La sconfitta casalinga contro la Doverese può senza dubbio essere considerata meritata (giustissimo, come peraltro già fatto nell’immediato post-partita, complimentarsi con le avversarie), seppur troppo severa, ma non deve in alcun modo minare fiducia e morale del Varese Femminile. Certo, perdere 4-1 davanti ai propri tifosi non fa mai piacere (soprattutto guardando a chi arriverà proprio alle Bustecche la prossima domenica), ma anche in una partita del genere sono paradossalmente tanti gli aspetti da coltivare per il futuro di una squadra in costante crescita.
“È stata una bella partita da vedere e sicuramente il pubblico non è stato deluso dalle aspettative – ribadisce anche a freddo il tecnico biancorosso Christian Faccone –. Certo, resta il rammarico per un risultato che non ha rispecchiato fedelmente l’andamento della partita, ma sono felice della prestazione perché ho visto una squadra determinata che ha affrontato la gara con il giusto spirito. È mancata la precisione in alcune situazioni, e sappiamo che quando ti trovi di fronte a squadre del genere devi essere pressoché perfetto ed evitare il più possibile gli errori, ma da questa sconfitta possiamo e dobbiamo imparare tanto”.
Gli ultimi risultati “a singhiozzo” vi hanno fatto scivolare al quarto posto in compagnia dell’Uesse Sarnico a -1 dal podio, a -17 dal secondo posto e a -26 dalla corazzata Erbusco. È la classifica che vi aspettavate?
“Sinceramente a inizio stagione, come tutti, puntavamo alle primissime posizioni. Però, alla luce di un campionato molto equilibrato, senza squadre materasso e con realtà forti come Doverese e, soprattutto, Erbusco, credo che il nostro sia stato finora un percorso di crescita costante. Qualche caduta imprevista c’è stata, ma fa parte del gioco”.
Rispetto al cammino d’andata c’è qualche passo falso in più da registrare: come stanno reagendo le ragazze al momento?
“Il gruppo ha sempre reagito da squadra, nei momenti difficili ci siamo assunti tutti le nostre responsabilità, così come non ci siamo mai esaltati troppo quando le cose andavano bene. Abbiamo avuto diversi acciacchi e alcuni infortuni che hanno tolto per qualche giornata giocatrici importanti, ma anche lì si è vista la forza del gruppo: chi è stata chiamato in causa ha risposto alla grande”.
Domenica alle Bustecche arriverà l’Erbusco: sfida impossibile?
“Di impossibile nello sport non c’è nulla. Sicuramente è una partita difficilissima contro una squadra che sta facendo un campionato perfetto fatto fin qui di sole vittorie. Servirà una prestazione impeccabile sotto tutti i punti di vista. Abbiamo ancora qualche giorno per prepararla e cercheremo di arrivarci nel modo migliore possibile”.
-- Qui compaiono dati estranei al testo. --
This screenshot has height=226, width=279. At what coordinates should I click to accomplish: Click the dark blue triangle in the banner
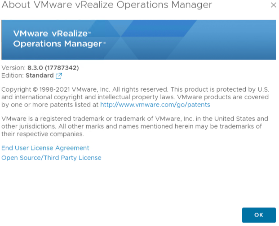(159, 28)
Chiudere al meglio il campionato è uno dei due obiettivi stagionali, visto che l’altro si chiama Coppa Italia. In vista della semifinale andata/ritorno con il FiammaMonza come andrà gestito il doppio impegno infrasettimanale e quali sono le aspettative su questa competizione?
“Il Fiammamonza mi ha impressionato anche in campionato, quindi guai a farsi ingannare dalla classifica: è una squadra organizzata e con giocatrici di qualità. La Coppa è un evento speciale per entrambe e sarà fondamentale affrontare le due gare con l’atteggiamento giusto. A livello di preparazione dovremo adattarci a una settimana diversa dal solito, con meno tempo a disposizione, ma sappiamo quanto teniamo a questa competizione e daremo tutto per giocarci le nostre carte fino in fondo”.